Through the development of new big data technologies, the sources of information employed in building individuals’ credit scores have increased exponentially. Moreover, new versions of these scores are now adapted to the specific needs of a wide range of fields,96 from human resources to car insurance.97

It is important to highlight that the United States is not the only country in which these reputational systems for determining creditworthiness are used.

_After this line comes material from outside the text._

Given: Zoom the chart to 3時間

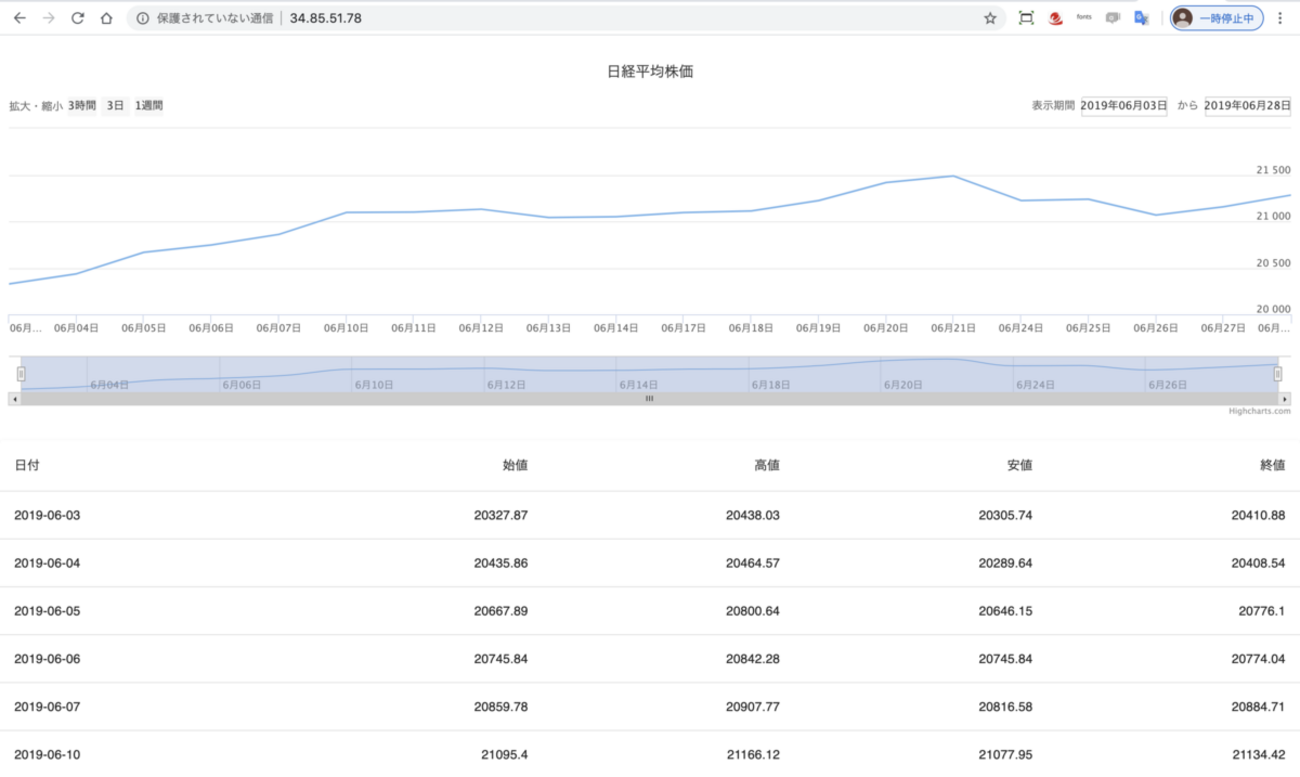Looking at the screenshot, I should pyautogui.click(x=82, y=106).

Credit scoring is, for instance, also used in the United Kingdom98 and Canada99 as well as in several Asian countries such as Malaysia, Singapore and Hong Kong100 and is rapidly expanding throughout other parts of the world.

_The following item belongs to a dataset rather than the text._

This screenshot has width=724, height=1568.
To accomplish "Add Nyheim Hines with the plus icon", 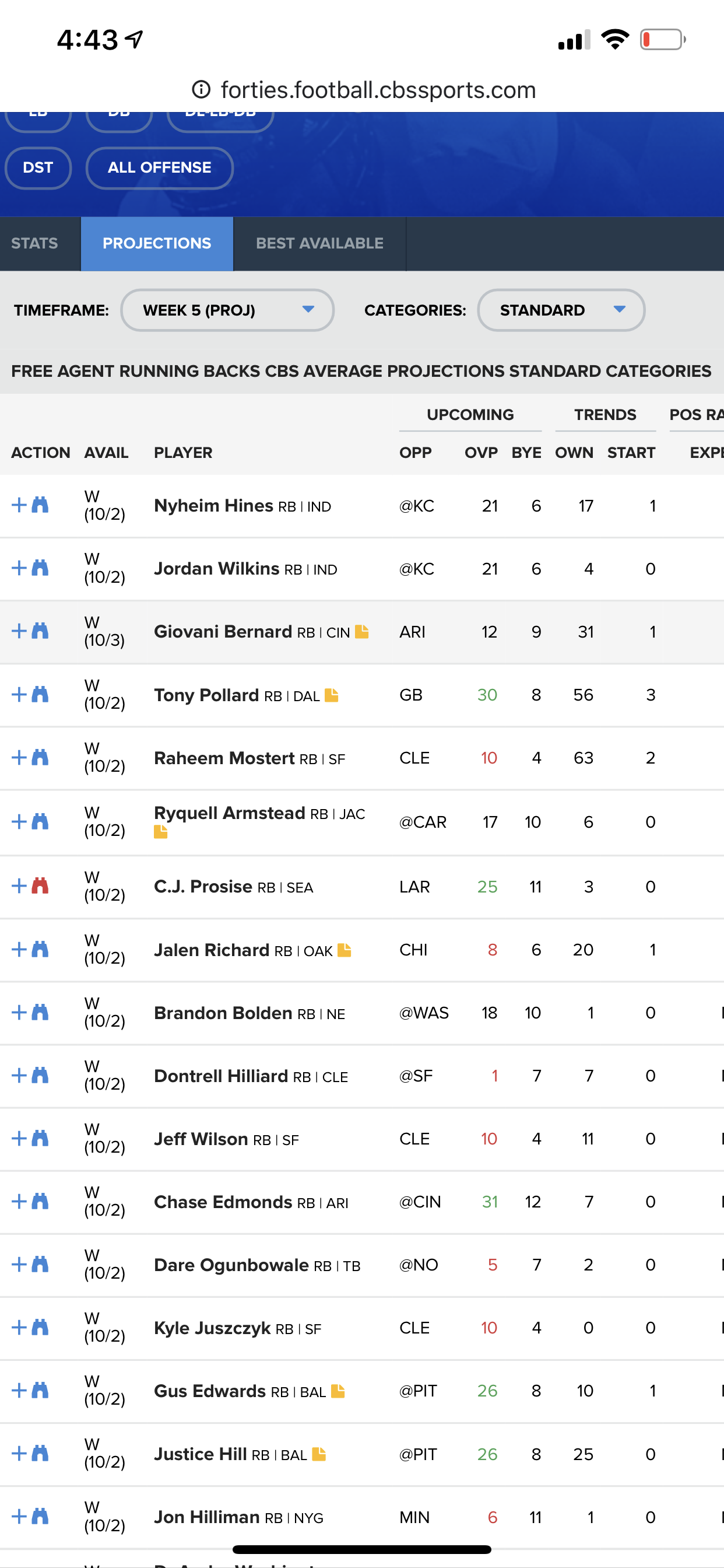I will (x=19, y=505).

In European countries other than the UK, loans have traditionally been granted relying on a reduced number of elements, such as salary, job security or family financial situation, which determine the probability that a loan applicant would default in his or her payments.101 More complex scoring systems have, however, gradually entered the banking sector and are now also widely used102 although mostly limited to loan granting.

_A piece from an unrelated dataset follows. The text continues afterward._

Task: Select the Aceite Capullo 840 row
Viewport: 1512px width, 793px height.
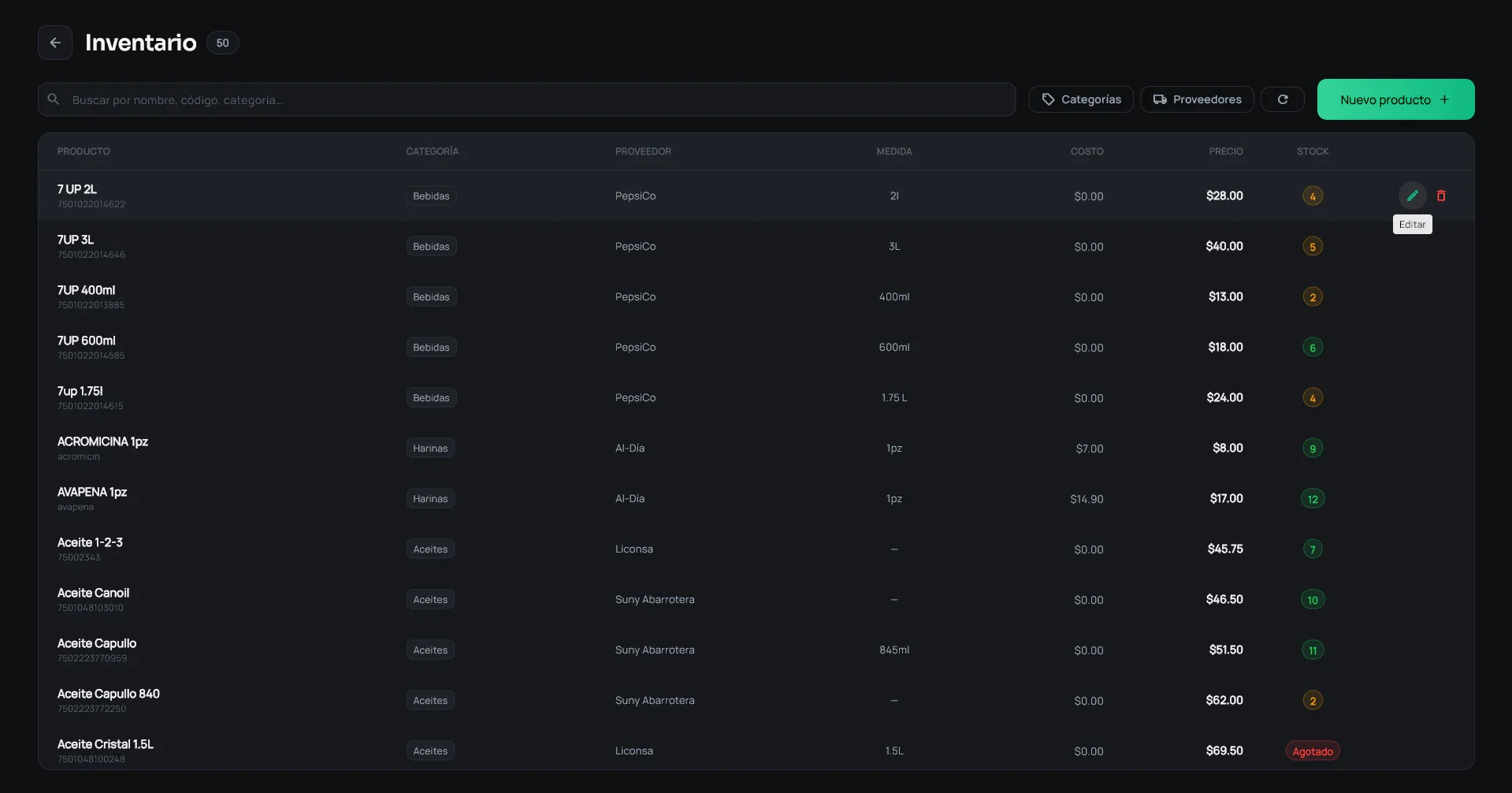Action: coord(756,700)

Credit scoring in theory eliminates the prejudiced attitudes that individual bankers who previously made the decisions on granting loans may have had.103 Moreover, given that it is supposed to provide an accurate measure of the financial capability of a loan applicant, the system benefits both the individual and the creditor seeing as no loans that could put too much strain on the applicant’s finances, even leading to a payment default, will be granted.104

However, a number of variables are used when determining these scores which can lead to the association between loan decisions and specially protected attributes such as race or gender. For example, postal codes are sometimes used as a variable to determine whether a person should be granted a loan. The system compares individuals’ postal codes with data regarding the percentage of loans that have been granted and denied to people living in that same area in the past and data on how many of the applicants who were granted some kind of credit in said area defaulted in returning it.105 If the percentage of credit denials and/or default in that postal area is high, it is less likely that individuals will be granted the loan they apply for.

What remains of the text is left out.